At start, Whitey (nicknamed for his snow-white hair) shares an alley with two boozers who stare longingly at an empty bottle, chiding each other in a Beckettian rhythm about needing to get a full one but making no effort to move. It is Whitey who moves, following a man wearing “a bright green cap and a black-and-purple plaid lumber jacket” from the relative safety of Skid Row three blocks south into the Hellhole, where a race war between Americans (read: whites) and Puerto Ricans has been violently blazing for five weeks. In true pulp noir fashion, Whitey loses the man he was following but comes across a dying police officer in an alley and is quickly arrested for the crime.
What follows is an absorbing and atmospheric nightmare of a tale, with danger and violence swirling around the protagonist and The Fates (or are they Furies?) determined to give Whitey a finish to his quest that ends with his obliteration. And as he moves from one perilous situation to another – with the Hellhole, it is almost literally a case of out of the frying pan and into the fire – this reader became psychologically and emotionally invested in Whitey’s survival to an unusual degree. Like any effective work of literature, that bond with the story’s hero builds cumulatively. I want to know not only how he is going to escape his current high-pressure trap, but also what scenarios lie in store for him around the corner.

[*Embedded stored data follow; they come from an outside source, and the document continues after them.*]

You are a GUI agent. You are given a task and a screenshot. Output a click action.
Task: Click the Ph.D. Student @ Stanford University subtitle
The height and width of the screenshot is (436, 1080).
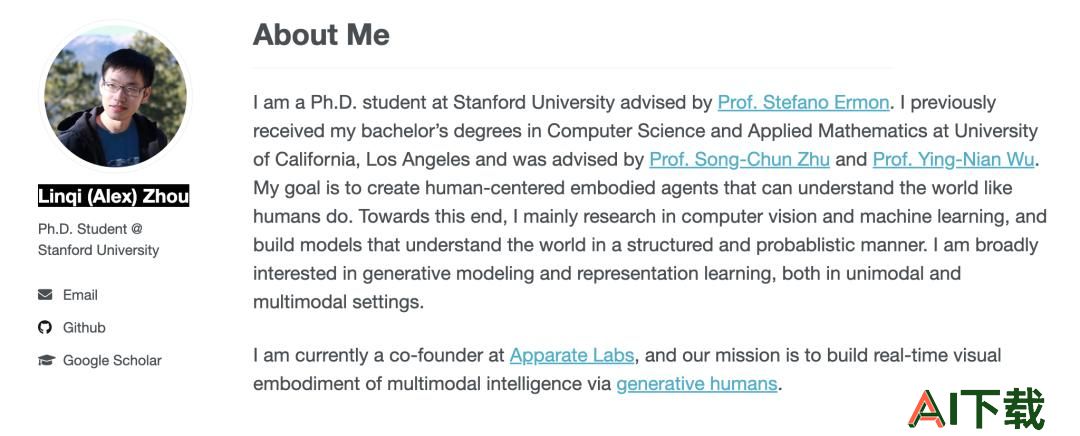[x=98, y=240]

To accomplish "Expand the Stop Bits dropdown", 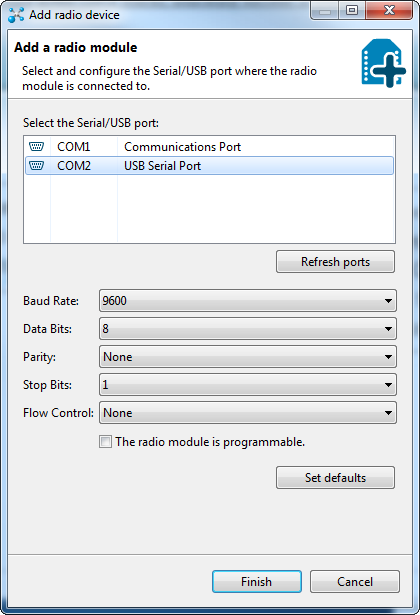I will 248,385.
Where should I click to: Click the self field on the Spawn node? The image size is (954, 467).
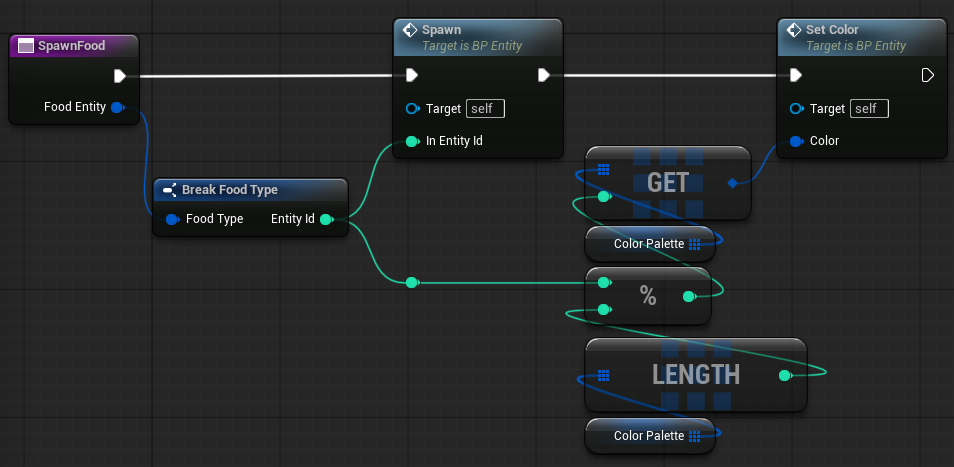(x=487, y=108)
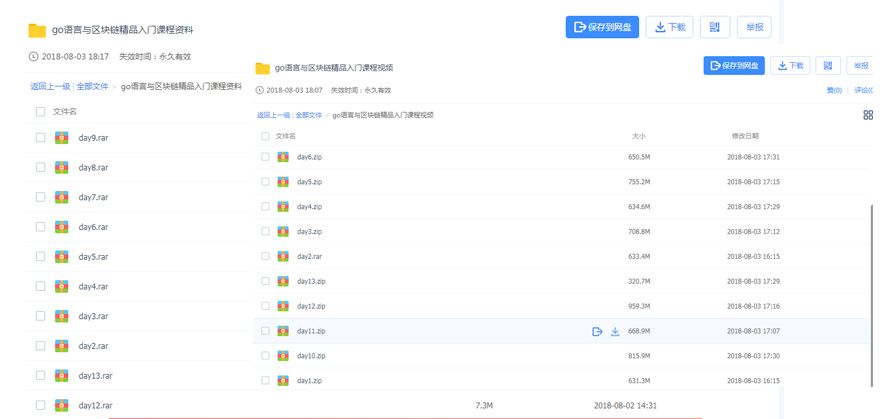Click the vertical scrollbar of the file list
Image resolution: width=894 pixels, height=419 pixels.
pos(872,290)
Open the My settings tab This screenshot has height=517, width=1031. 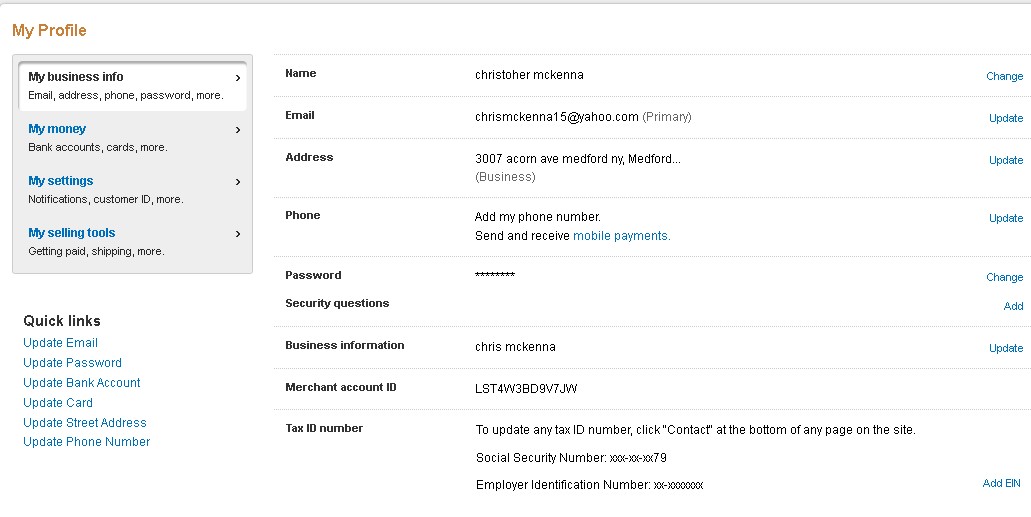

And Goodis ratchets the suspense like a master, as Whitey must navigate a world with very few allies and many deadly enemies. Through it all, Whitey is never afraid and certainly never surprised at his circumstances or at the cruelty of men and women; this is just the way the world operates and it would be foolish to expect otherwise. The colorfully dressed man who lures Whitey into the inferno is a fragment of Whitey’s past life: at one time, the Skid Row resident was a Sinatra-like crooner on the rise. But an obsession with a gangster’s girl and a refusal to exit the picture brought about the end of his career and pretty much the end of his life. Now he thinks the man might lead him back to Celia…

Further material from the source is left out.